TEXTO EXTRAÍDO
O IRLANDÊS: É PRECISO RESPEITAR A "VELHA MÁFIA" DE SCORSESE
- Luís Henrique Franco
- Nov 28, 2019
- 8 min read
Updated: Nov 29, 2019

Martin Scorsese é um grande diretor, que ficou muito conhecido por seus filmes de gângster e sobre as ações da máfia italiana nos Estados Unidos. De Bons Companheiros a Cassino e chegando até Os Infiltrados, o diretor criou verdadeiros clássicos para um gênero que praticamente ganhou vida através de seu trabalho. E, como geralmente acontece com todos os gêneros de cinema, após vinte anos de filmes dentro de uma mesma fórmula, a temática pode se tornar cansativa e parecer como um porto seguro sem muito mais para explorar. Mas então, Scorsese lança O Irlandês, seu filme em parceria com a Netflix, e praticamente revive o gênero que ele ajudou a criar e mostra como extrair o melhor de uma fórmula que ele praticamente moldou com suas próprias mãos.

DADOS FORNECIDOS
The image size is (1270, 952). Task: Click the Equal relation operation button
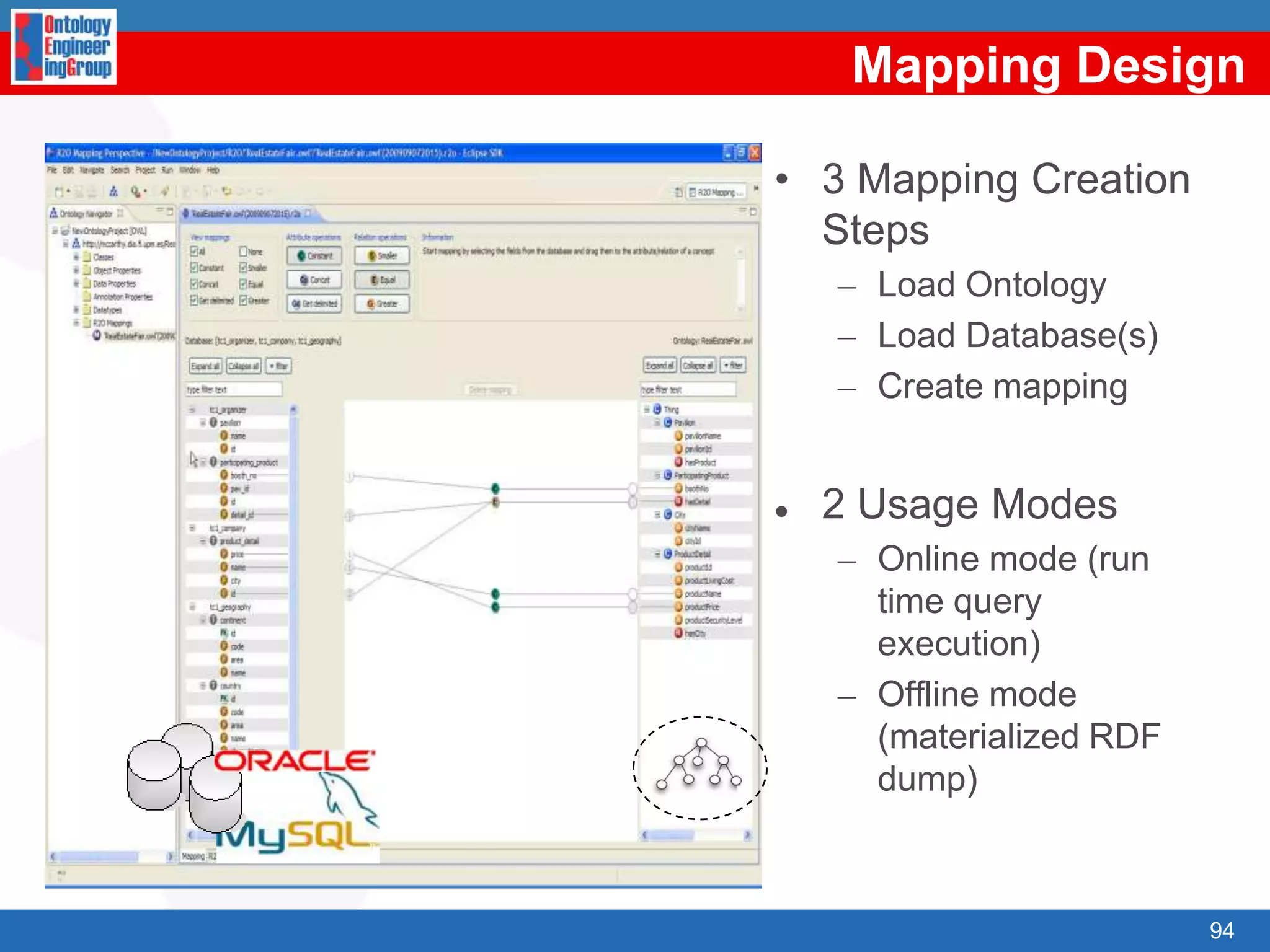coord(381,280)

TAREFAS A REALIZAR
a) Edite o trecho do texto sobre O Irlandês desde "Martin Scorsese é" até "suas próprias mãos.", inclusive, trocando "grande diretor" por "renomado cineasta".
b) Retome o texto sobre O Irlandês a partir do ponto em que ele termina.

LISTA DE RESPOSTAS
a)
Martin Scorsese é um renomado cineasta, que ficou muito conhecido por seus filmes de gângster e sobre as ações da máfia italiana nos Estados Unidos. De Bons Companheiros a Cassino e chegando até Os Infiltrados, o diretor criou verdadeiros clássicos para um gênero que praticamente ganhou vida através de seu trabalho. E, como geralmente acontece com todos os gêneros de cinema, após vinte anos de filmes dentro de uma mesma fórmula, a temática pode se tornar cansativa e parecer como um porto seguro sem muito mais para explorar. Mas então, Scorsese lança O Irlandês, seu filme em parceria com a Netflix, e praticamente revive o gênero que ele ajudou a criar e mostra como extrair o melhor de uma fórmula que ele praticamente moldou com suas próprias mãos.

b)
Com 3h25min de duração, e uma trama lenta, sem muitas explosões ou cenas realmente dinâmicas, O Irlandês não é um filme fácil de se assistir, adentrando nas partes mais intrínsecas da organização mafiosa italiana durante seu auge de poder nos anos 50 a 70, quando quase toda a Costa Leste servia aos chefões do crime. Logo no começo, somos apresentados a Frank "O Irlandês" Sheeran, que narra sua ascensão nesse meio, começando como um simples motorista de caminhão e membro de sindicato. Um dia, Frank conhece Russell Bufalino (Joe Pesci), um dos grandes mestres da máfia e o homem responsável por negociar entre membros da organização e manter tudo funcionando em seus negócios. Empregado por Rus, Frank passa a fazer outros tipos de serviços além de dirigir caminhões, e logo se torna um conhecido agente para realizar os trabalhos sujos da máfia, ou como ele mesmo diz, "pintar paredes".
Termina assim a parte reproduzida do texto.